━━━━━ LISTED RECORDS ━━━━━
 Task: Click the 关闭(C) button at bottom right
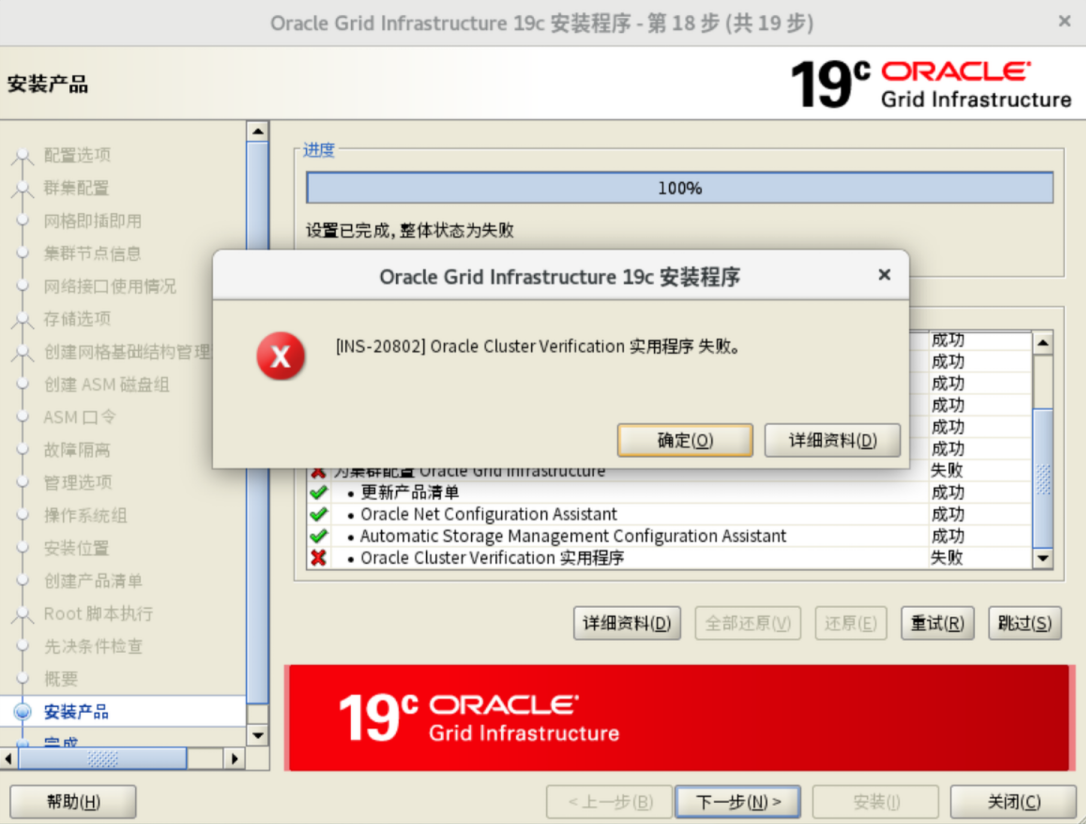(x=1013, y=802)
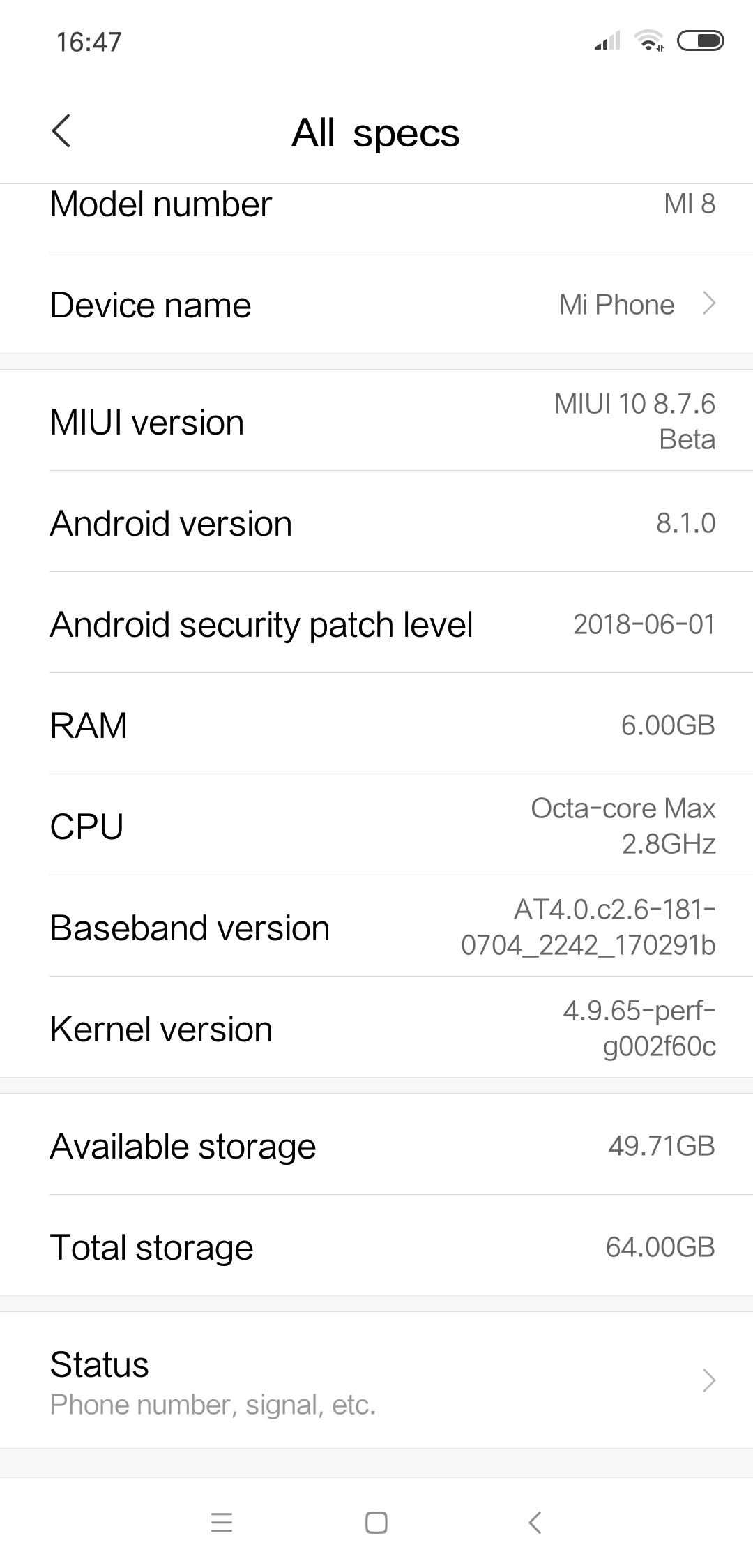Image resolution: width=753 pixels, height=1568 pixels.
Task: Tap the back arrow in header
Action: (61, 131)
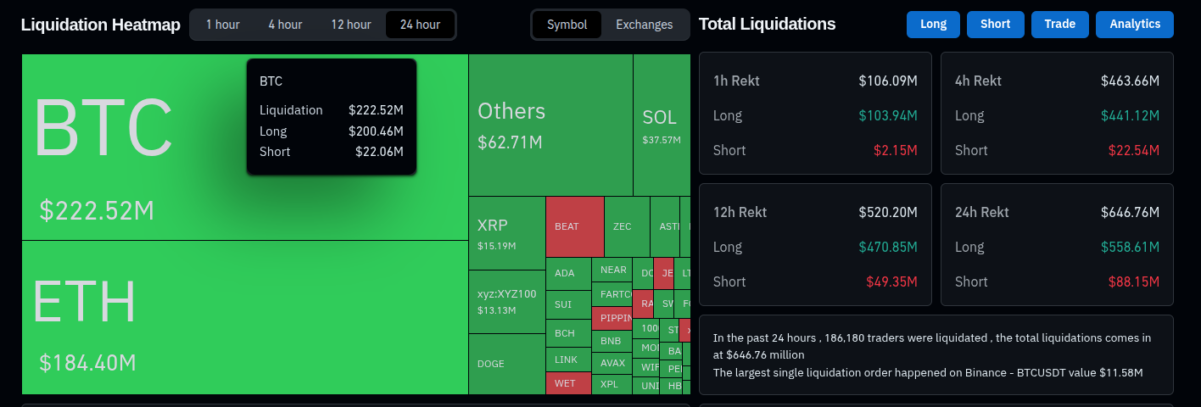Open the 24h Rekt stats card
The width and height of the screenshot is (1201, 407).
[x=1057, y=246]
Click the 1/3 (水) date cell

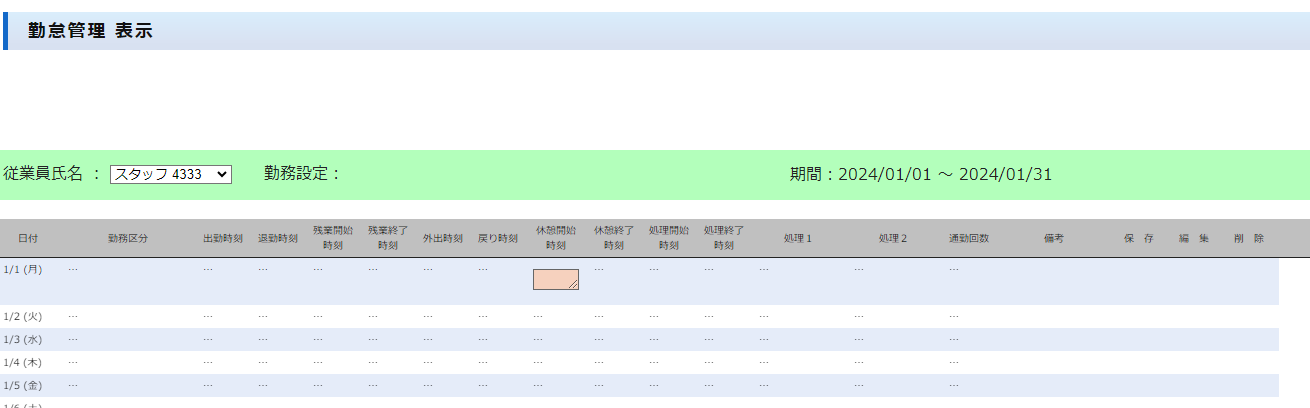point(23,339)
━━━━━
[TASK TO CARRY OUT]
Every line above should be retyped exactly; the pictures do not belong in the copy.

[ANSWER TO THIS EXERCISE]
 Task: Click the 关闭(C) button at bottom right
(x=1013, y=802)
Image resolution: width=753 pixels, height=1568 pixels.
Task: Tap the back arrow in header
Action: (61, 131)
Open the 24h Rekt stats card
The width and height of the screenshot is (1201, 407).
[x=1057, y=246]
Click the 1/3 (水) date cell

point(23,339)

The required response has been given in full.